What needs to be done: Repeat the data below in full. Pictures must not be part of the copy.

Saved data entries:
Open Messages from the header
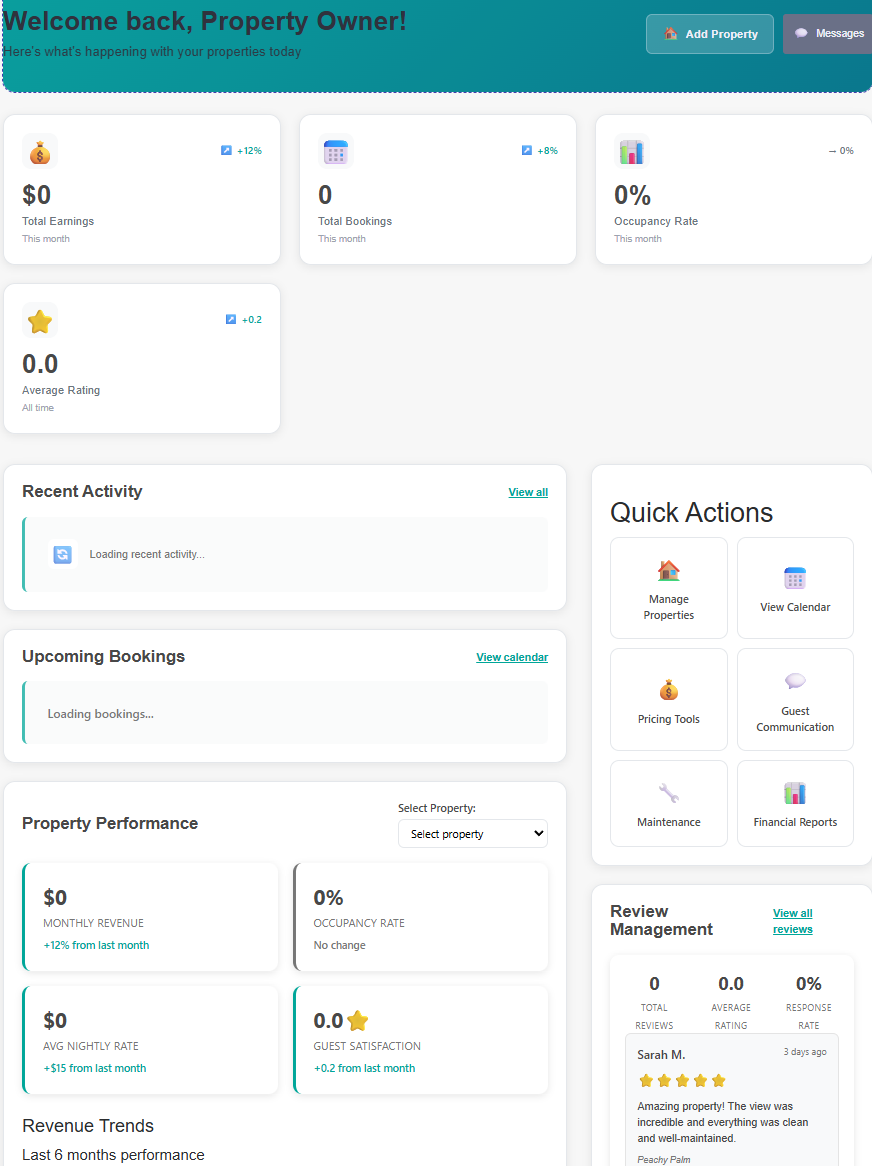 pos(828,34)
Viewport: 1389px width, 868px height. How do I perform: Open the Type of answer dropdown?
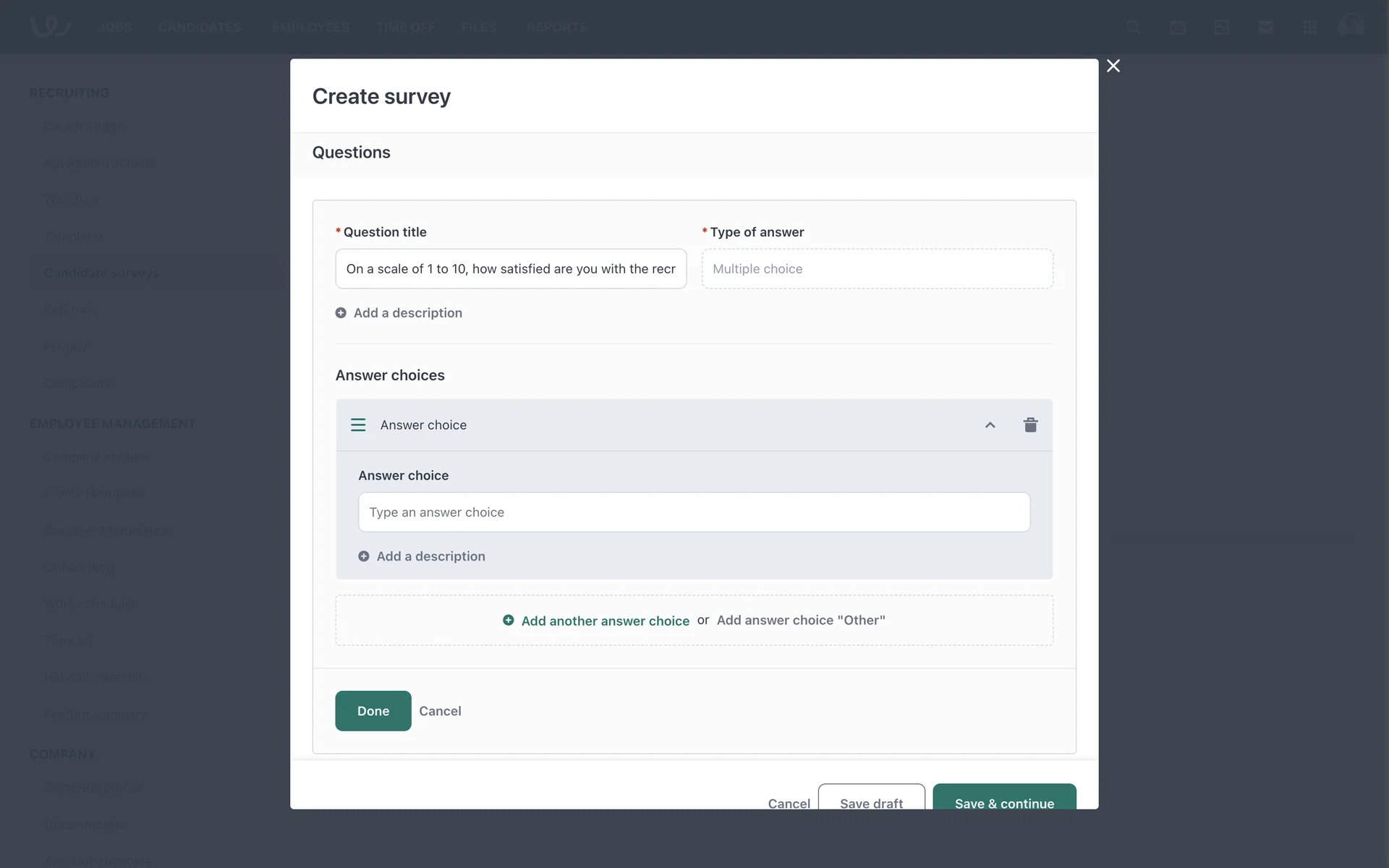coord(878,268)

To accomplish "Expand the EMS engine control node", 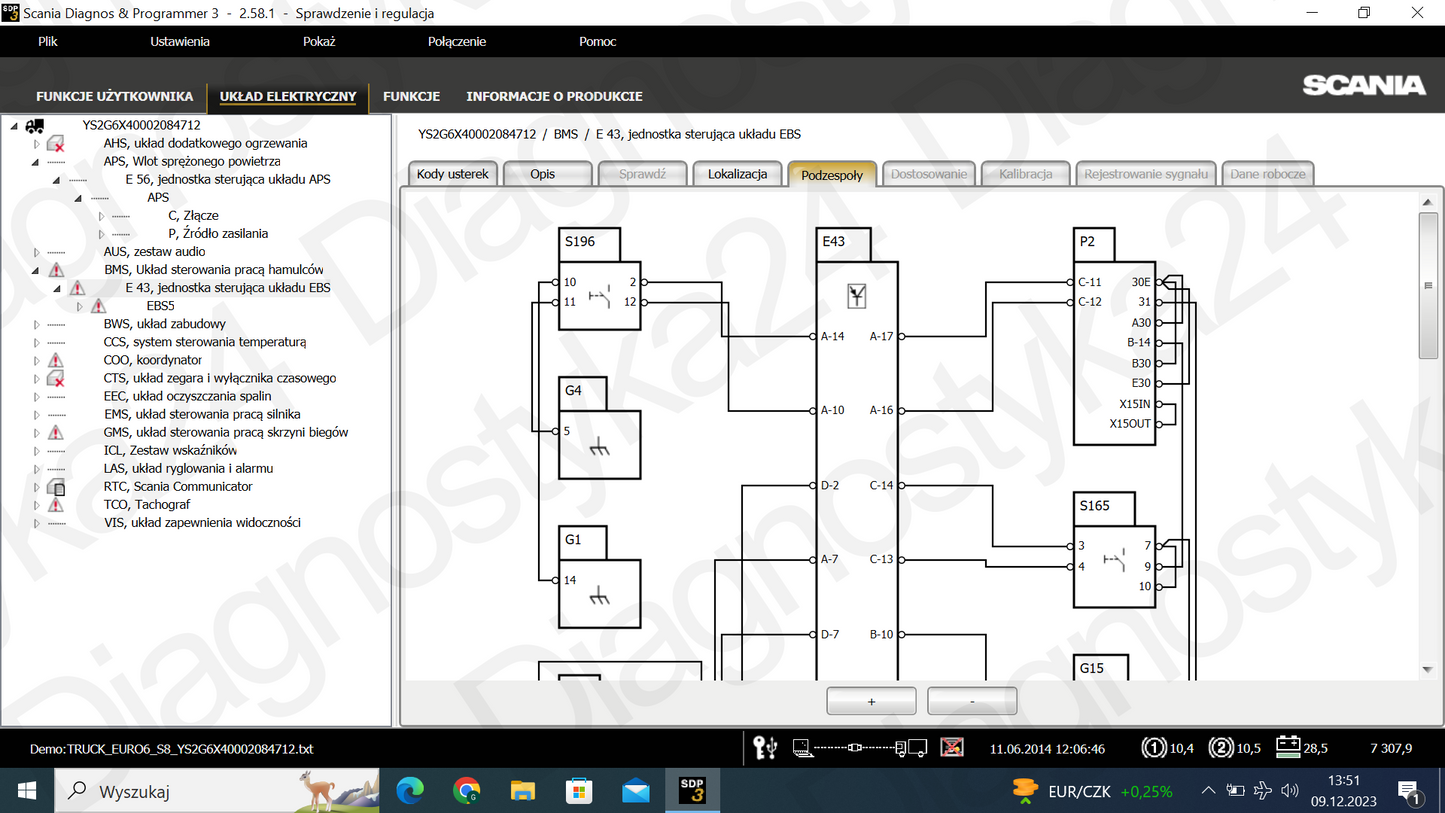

Answer for the task:
Open Messages from the header
 pos(828,34)
Viewport: 1389px width, 868px height. How do I perform: Open the Type of answer dropdown?
coord(878,268)

To accomplish "Expand the EMS engine control node", 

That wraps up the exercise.